• [WHAT TO PRODUCE]
Extract from the listing each line in which the word "with" appears.

• [TASK DATA]
━━━━━━━━━━━━━━━━

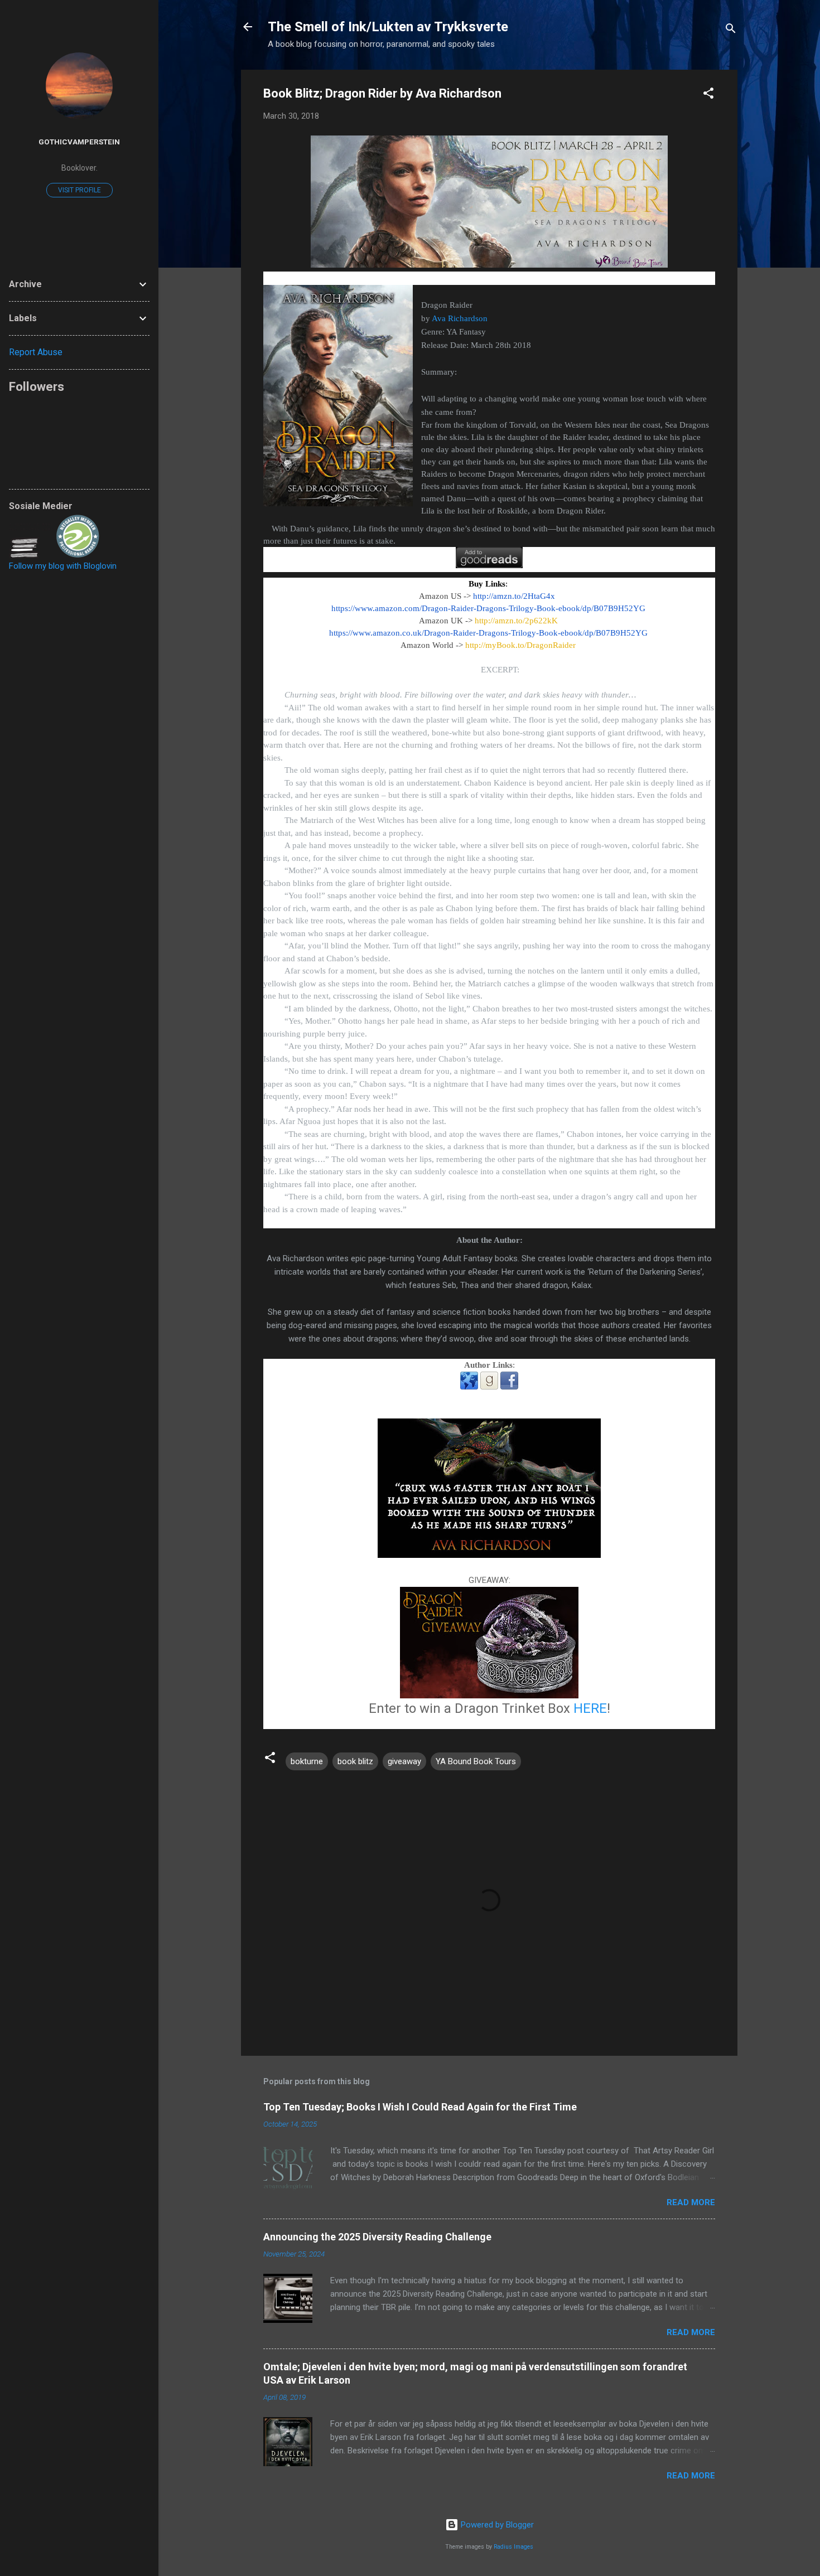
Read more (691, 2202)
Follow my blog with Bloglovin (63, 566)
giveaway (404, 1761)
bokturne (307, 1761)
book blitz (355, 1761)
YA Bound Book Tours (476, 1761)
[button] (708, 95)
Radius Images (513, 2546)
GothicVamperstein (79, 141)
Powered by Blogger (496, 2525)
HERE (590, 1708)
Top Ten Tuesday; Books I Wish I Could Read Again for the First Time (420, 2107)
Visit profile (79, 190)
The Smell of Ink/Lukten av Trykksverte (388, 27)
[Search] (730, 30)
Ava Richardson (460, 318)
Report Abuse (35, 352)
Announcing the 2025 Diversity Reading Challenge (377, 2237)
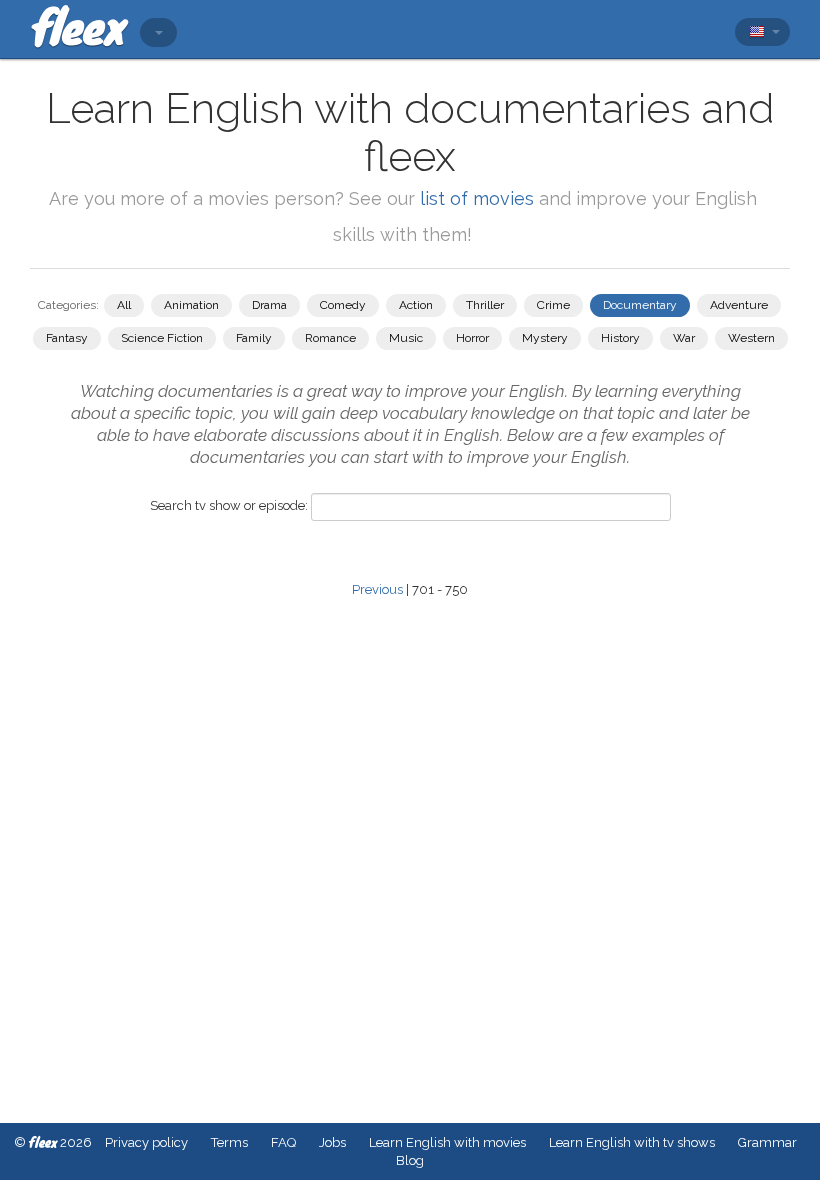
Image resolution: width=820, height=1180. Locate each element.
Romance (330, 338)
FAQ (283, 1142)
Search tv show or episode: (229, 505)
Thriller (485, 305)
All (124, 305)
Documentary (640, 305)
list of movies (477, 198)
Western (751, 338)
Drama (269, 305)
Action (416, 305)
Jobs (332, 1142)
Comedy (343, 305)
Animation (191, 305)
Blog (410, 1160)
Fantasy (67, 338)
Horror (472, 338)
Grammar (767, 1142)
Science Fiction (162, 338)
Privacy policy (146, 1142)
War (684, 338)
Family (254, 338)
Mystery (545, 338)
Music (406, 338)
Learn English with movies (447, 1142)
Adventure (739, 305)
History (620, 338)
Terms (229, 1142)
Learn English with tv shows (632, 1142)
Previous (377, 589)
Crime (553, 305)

━━━━━━━━━━━━━━━━

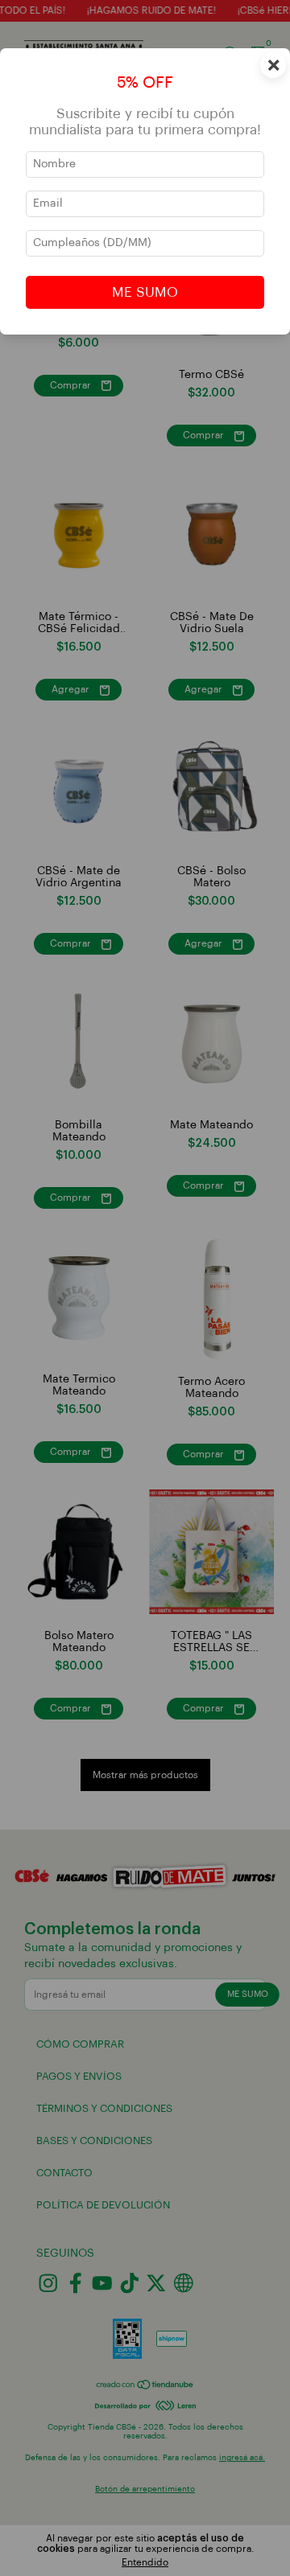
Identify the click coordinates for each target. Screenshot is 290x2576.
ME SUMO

━━━━━━━━━━━━━━━━

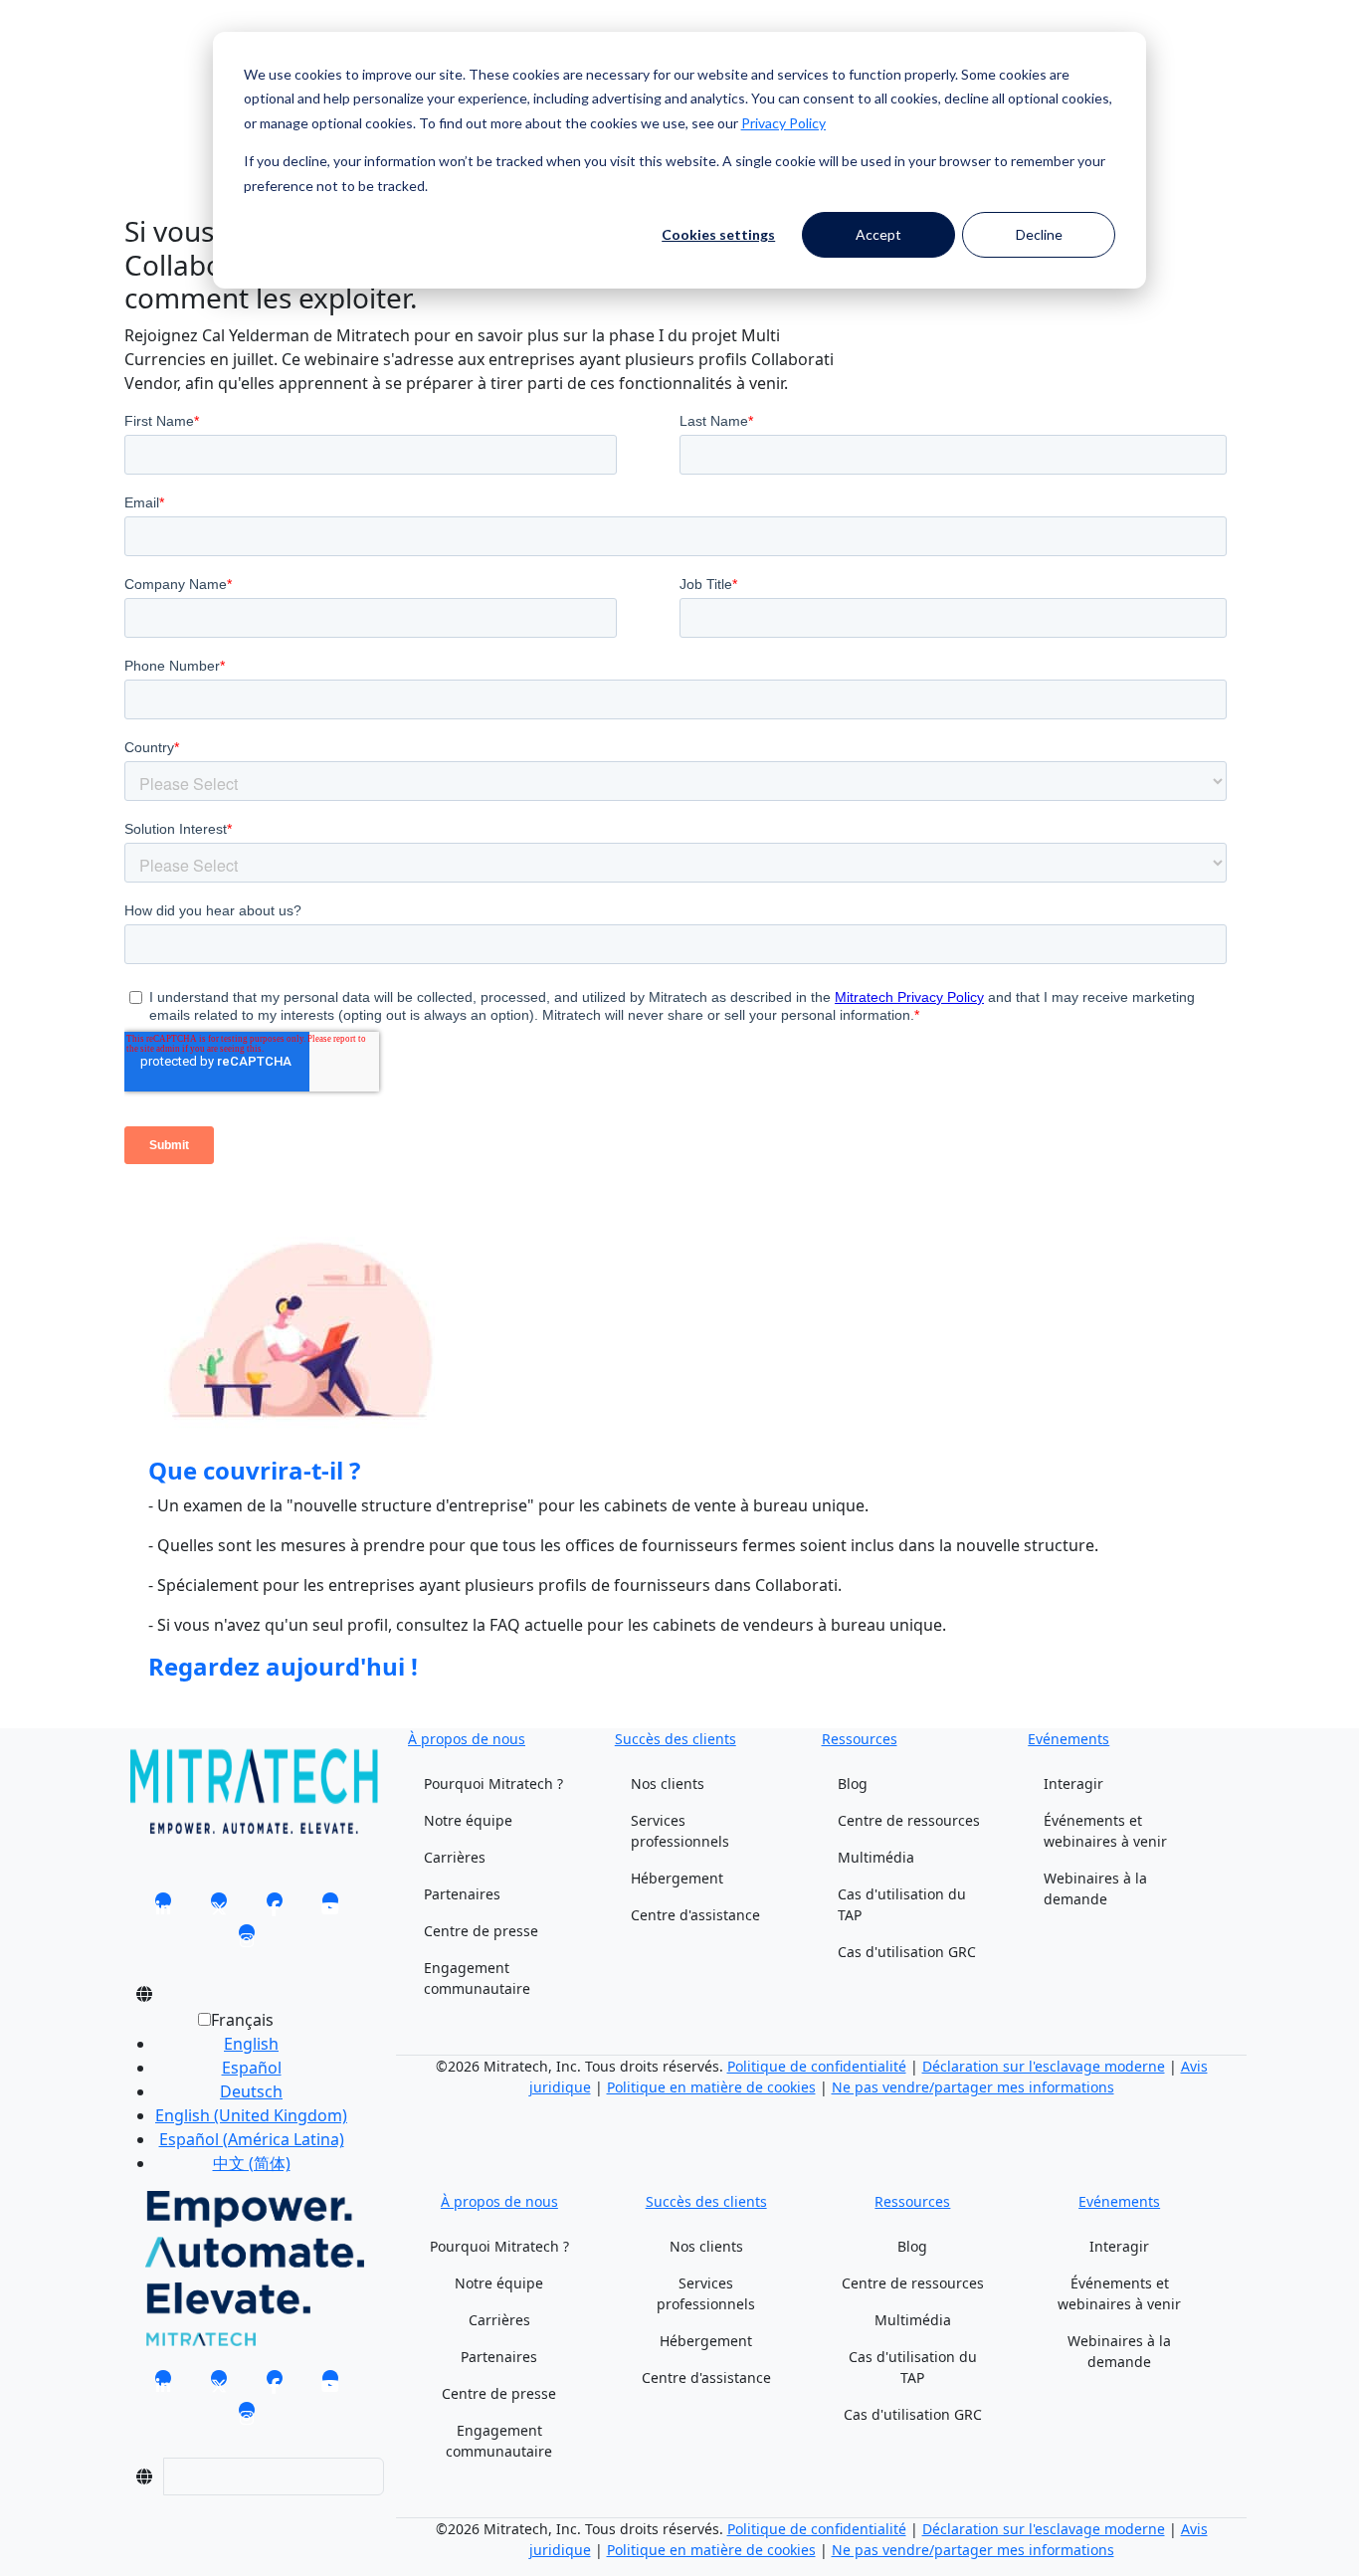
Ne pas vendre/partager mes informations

━━━━━━━━━━━━━━━━

• [RESULT OF THIS EXERCISE]
Follow my blog with Bloglovin (63, 566)
Learn English with movies (447, 1142)
Learn English with tv shows (632, 1142)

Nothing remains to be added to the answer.